Is it possible to write to Amazon Elasticsearch Service using elasticsearch-hadoop? #565

Closed
fblundun opened this Issue Oct 7, 2015 · 16 comments

Projects

None yet

6 participants

fblundun commented Oct 7, 2015

I have been trying to write to AWS's new Amazon Elasticsearch Service from a Scalding job using elasticsearch-hadoop (via scalding-taps).

This job has previously worked using Elasticsearch manually installed on an EC2 instance, implying that the problem is specific to Amazon Elasticsearch Service.

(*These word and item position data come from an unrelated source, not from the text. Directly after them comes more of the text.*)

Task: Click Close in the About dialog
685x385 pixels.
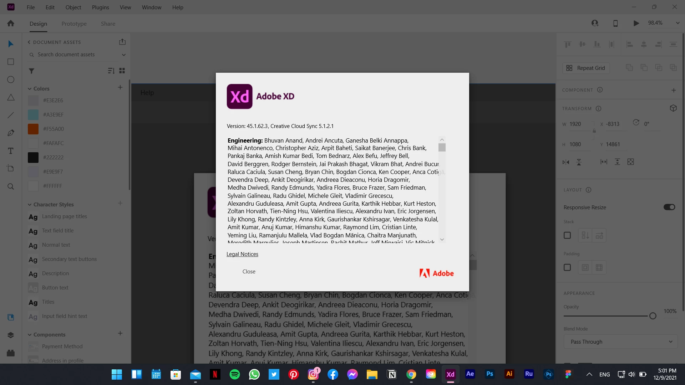Action: 249,272
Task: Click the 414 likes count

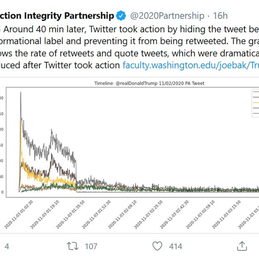Action: (x=175, y=246)
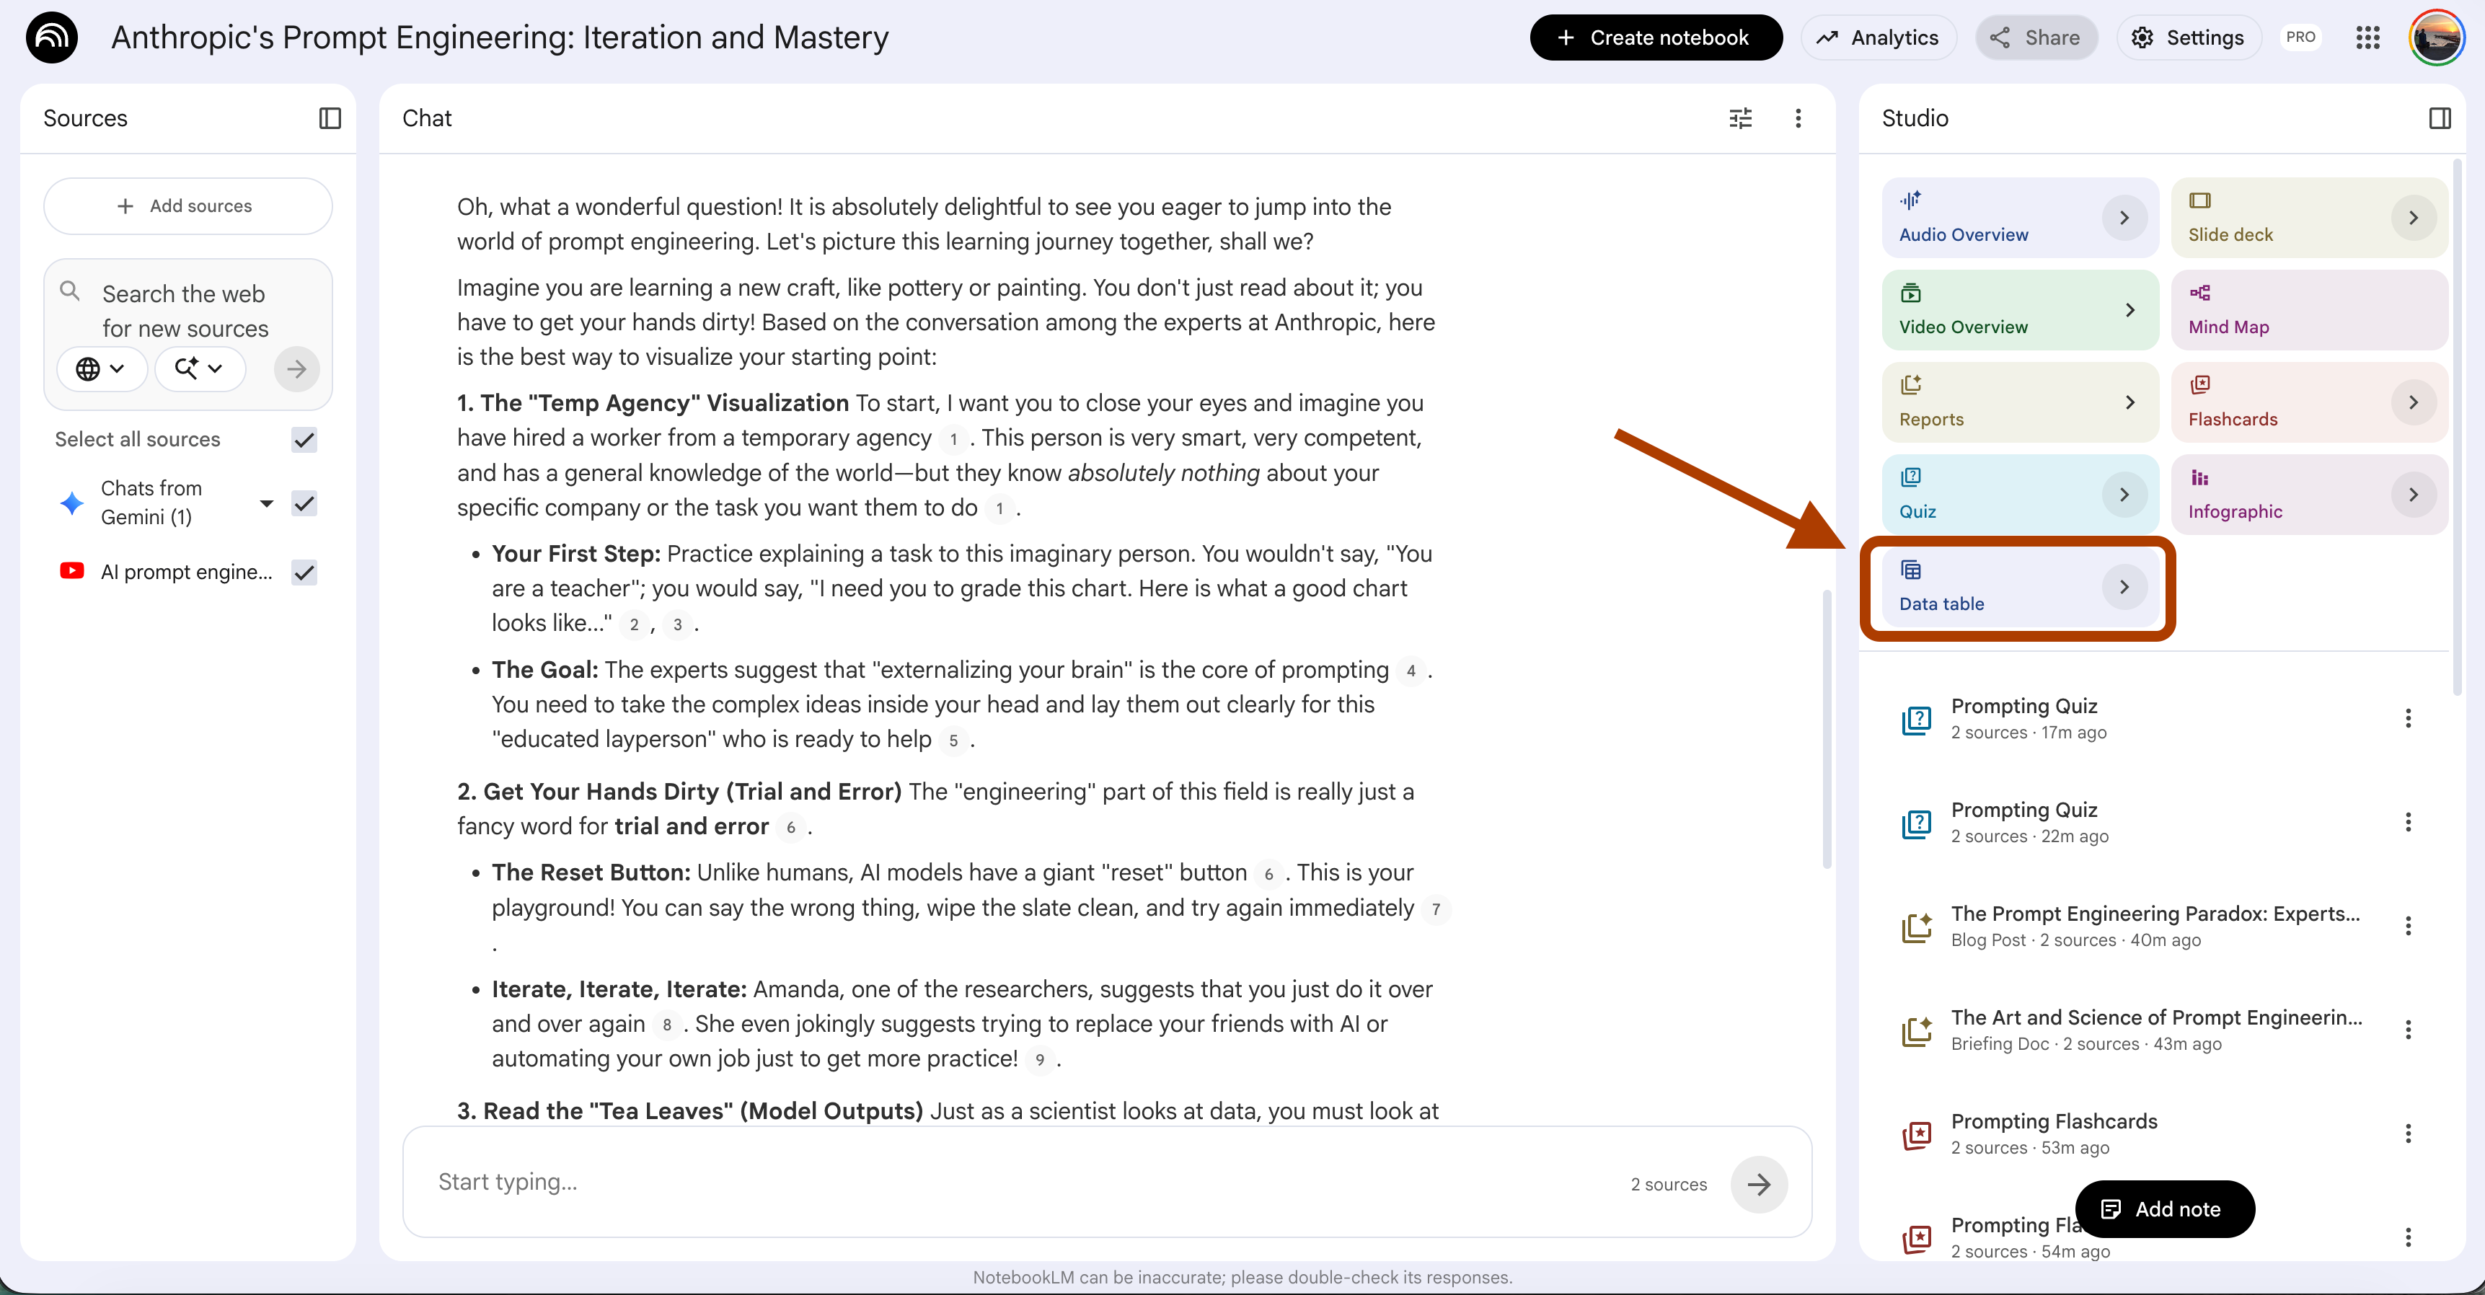This screenshot has width=2485, height=1295.
Task: Click Create notebook button
Action: tap(1655, 38)
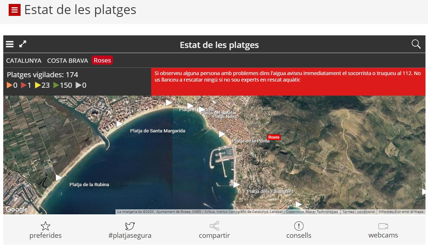
Task: Expand the map to fullscreen
Action: [23, 44]
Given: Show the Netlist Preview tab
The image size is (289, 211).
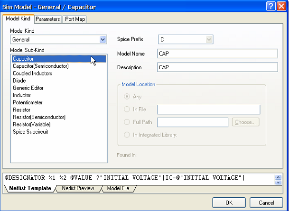Looking at the screenshot, I should (78, 188).
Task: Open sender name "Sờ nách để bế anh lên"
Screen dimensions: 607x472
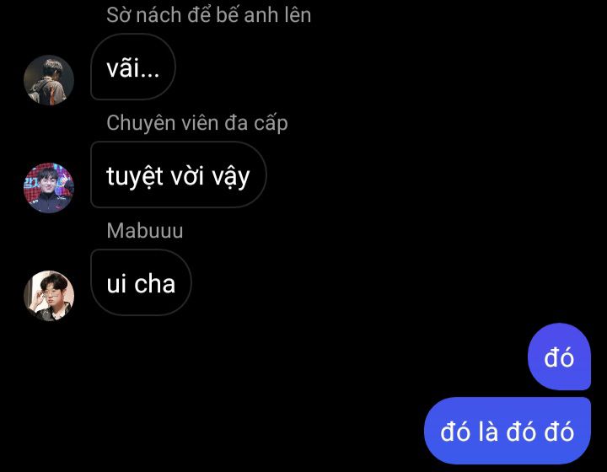Action: [209, 14]
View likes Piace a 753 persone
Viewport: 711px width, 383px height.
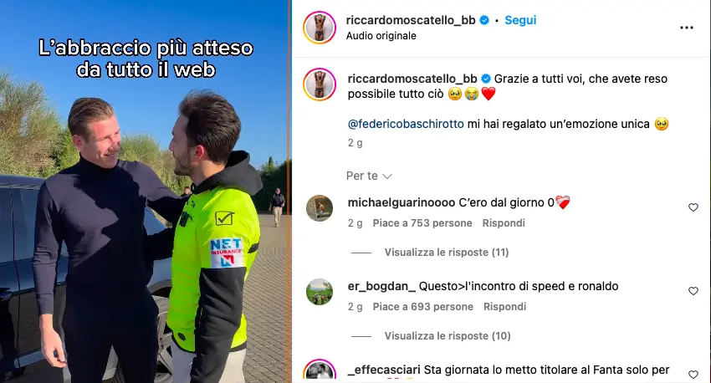pos(422,223)
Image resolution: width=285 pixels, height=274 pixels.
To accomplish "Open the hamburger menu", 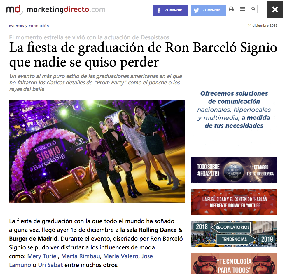I will tap(242, 9).
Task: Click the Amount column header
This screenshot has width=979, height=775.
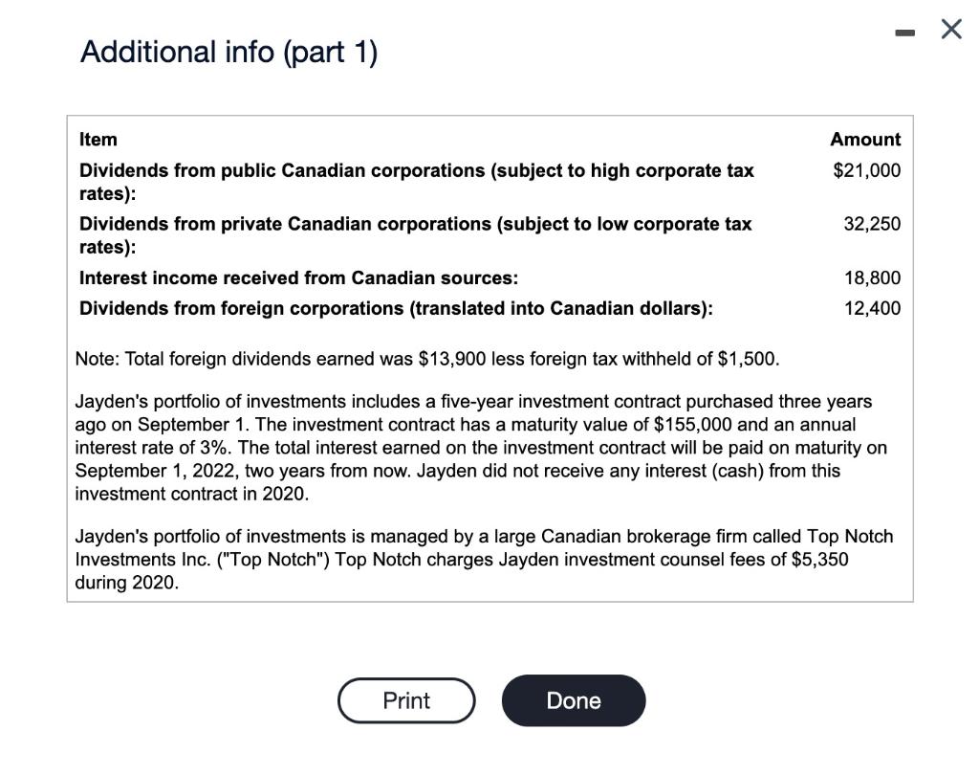Action: tap(865, 139)
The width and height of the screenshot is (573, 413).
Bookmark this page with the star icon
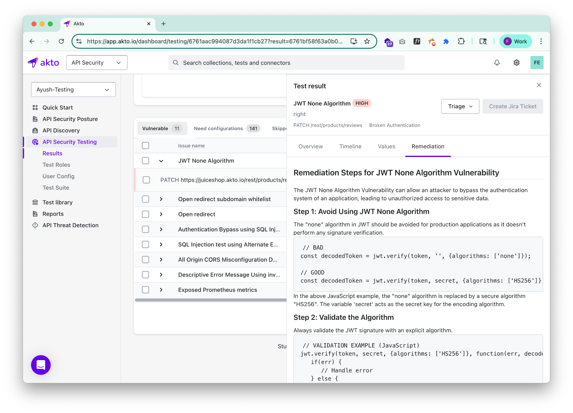367,41
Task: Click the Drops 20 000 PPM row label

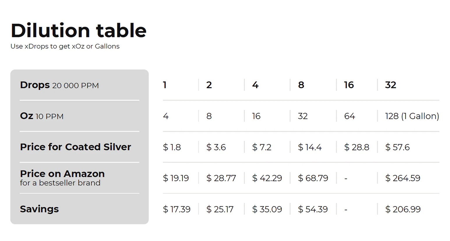Action: pyautogui.click(x=59, y=85)
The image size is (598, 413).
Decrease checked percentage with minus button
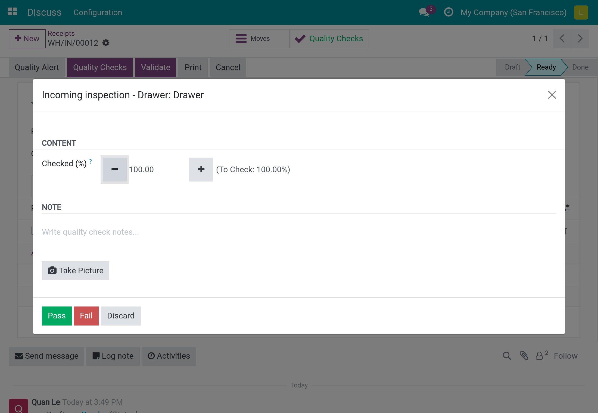click(115, 170)
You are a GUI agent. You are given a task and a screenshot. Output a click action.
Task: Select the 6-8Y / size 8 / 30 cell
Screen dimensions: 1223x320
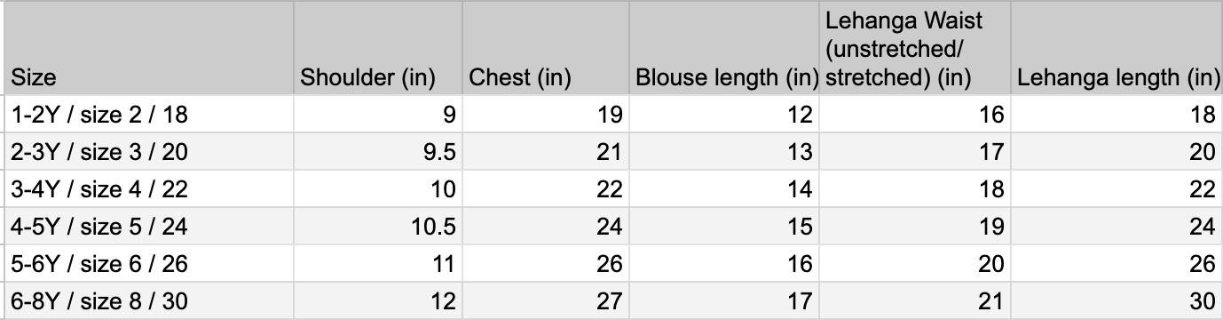149,301
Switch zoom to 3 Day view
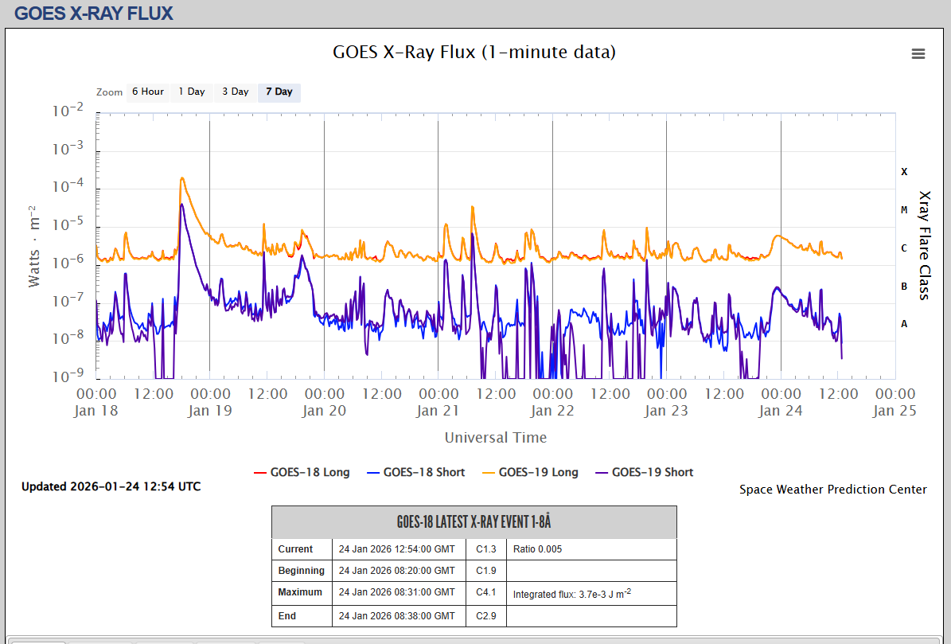Image resolution: width=951 pixels, height=644 pixels. point(235,92)
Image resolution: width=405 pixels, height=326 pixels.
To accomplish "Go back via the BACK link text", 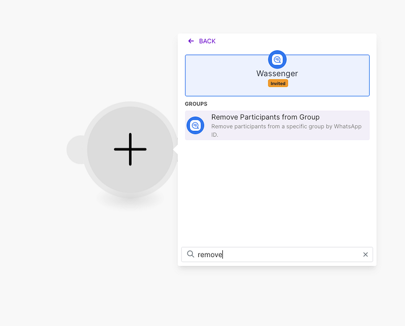I will coord(207,41).
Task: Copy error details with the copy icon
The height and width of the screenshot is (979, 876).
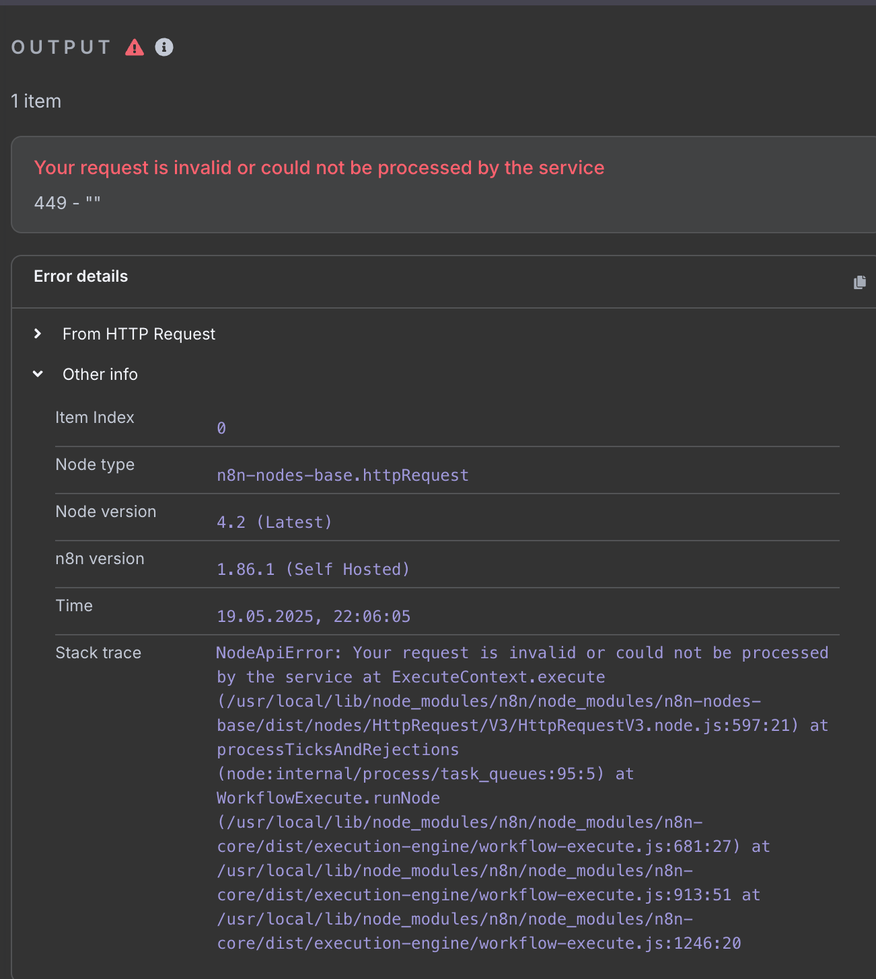Action: click(x=859, y=282)
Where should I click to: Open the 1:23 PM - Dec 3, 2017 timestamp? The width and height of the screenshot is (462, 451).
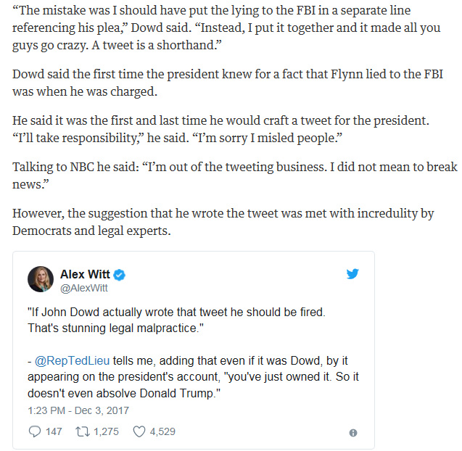[x=78, y=410]
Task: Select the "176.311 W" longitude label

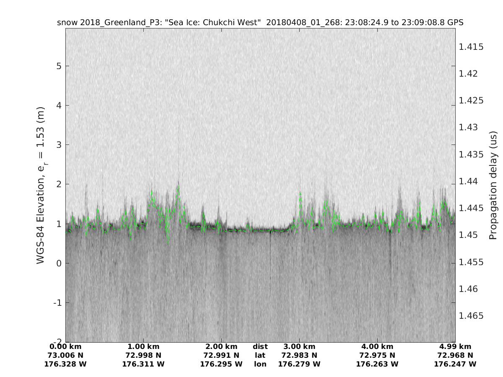Action: pos(143,364)
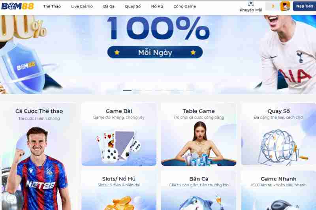Screen dimensions: 316x210
Task: Click the playing cards and dice image
Action: (119, 146)
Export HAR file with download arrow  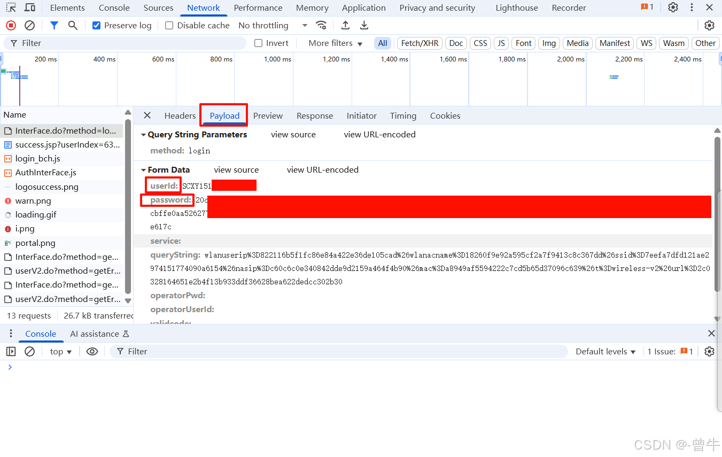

The first time I tried I got this error:

Caused by: org.elasticsearch.hadoop.EsHadoopIllegalStateException: Cluster state volatile; cannot find node backing shards - please check whether your cluster is stable
        at org.elasticsearch.hadoop.rest.RestRepository.getWriteTargetPrimaryShards(RestRepository.java:370)
        at org.elasticsearch.hadoop.rest.RestService.initSingleIndex(RestService.java:425)
        at org.elasticsearch.hadoop.rest.RestService.createWriter(RestService.java:393)
        at org.elasticsearch.hadoop.mr.EsOutputFormat$EsRecordWriter.init(EsOutputFormat.java:173)
        at org.elasticsearch.hadoop.mr.EsOutputFormat$EsRecordWriter.write(EsOutputFormat.java:149)
        at org.apache.hadoop.mapred.MapTask$DirectMapOutputCollector.collect(MapTask.java:844)
        at org.apache.hadoop.mapred.MapTask$OldOutputCollector.collect(MapTask.java:596)
        at cascading.tap.hadoop.util.MeasuredOutputCollector.collect(MeasuredOutputCollector.java:69)
        at org.elasticsearch.hadoop.cascading.EsHadoopScheme.sink(EsHadoopScheme.java:212)
        at cascading.tuple.TupleEntrySchemeCollector.collect(TupleEntrySchemeCollector.java:153)
        ... 21 more

I then tried setting es.nodes.client.only to true and instead got this error:

Caused by: org.elasticsearch.hadoop.EsHadoopIllegalArgumentException: Client-only routing specified but no client nodes with HTTP-enabled were found in the cluster...
        at org.elasticsearch.hadoop.rest.InitializationUtils.filterNonClientNodesIfNeeded(InitializationUtils.java:82)
        at org.elasticsearch.hadoop.rest.RestService.createWriter(RestService.java:373)
        at org.elasticsearch.hadoop.mr.EsOutputFormat$EsRecordWriter.init(EsOutputFormat.java:173)
        at org.elasticsearch.hadoop.mr.EsOutputFormat$EsRecordWriter.write(EsOutputFormat.java:149)
        at org.apache.hadoop.mapred.MapTask$DirectMapOutputCollector.collect(MapTask.java:844)
        at org.apache.hadoop.mapred.MapTask$OldOutputCollector.collect(MapTask.java:596)
        at cascading.tap.hadoop.util.MeasuredOutputCollector.collect(MeasuredOutputCollector.java:69)
        at org.elasticsearch.hadoop.cascading.EsHadoopScheme.sink(EsHadoopScheme.java:212)
        at cascading.tuple.TupleEntrySchemeCollector.collect(TupleEntrySchemeCollector.java:153)
        ... 21 more

I haven't made any changes to Amazon's default Elasticsearch configuration. Does anybody have any idea how to make this work?

Member
costin commented Oct 7, 2015

Yes you just need to properly configure Elasticsearch (I need to add a section about this in the docs).
The issue lies with how Amazon configures its network namely Elasticsearch is running on private IPs but its reacheable through public ones.
When connector reaches ES, it only knows about the private IPs by default and since it cannot reach them, throws the exception above.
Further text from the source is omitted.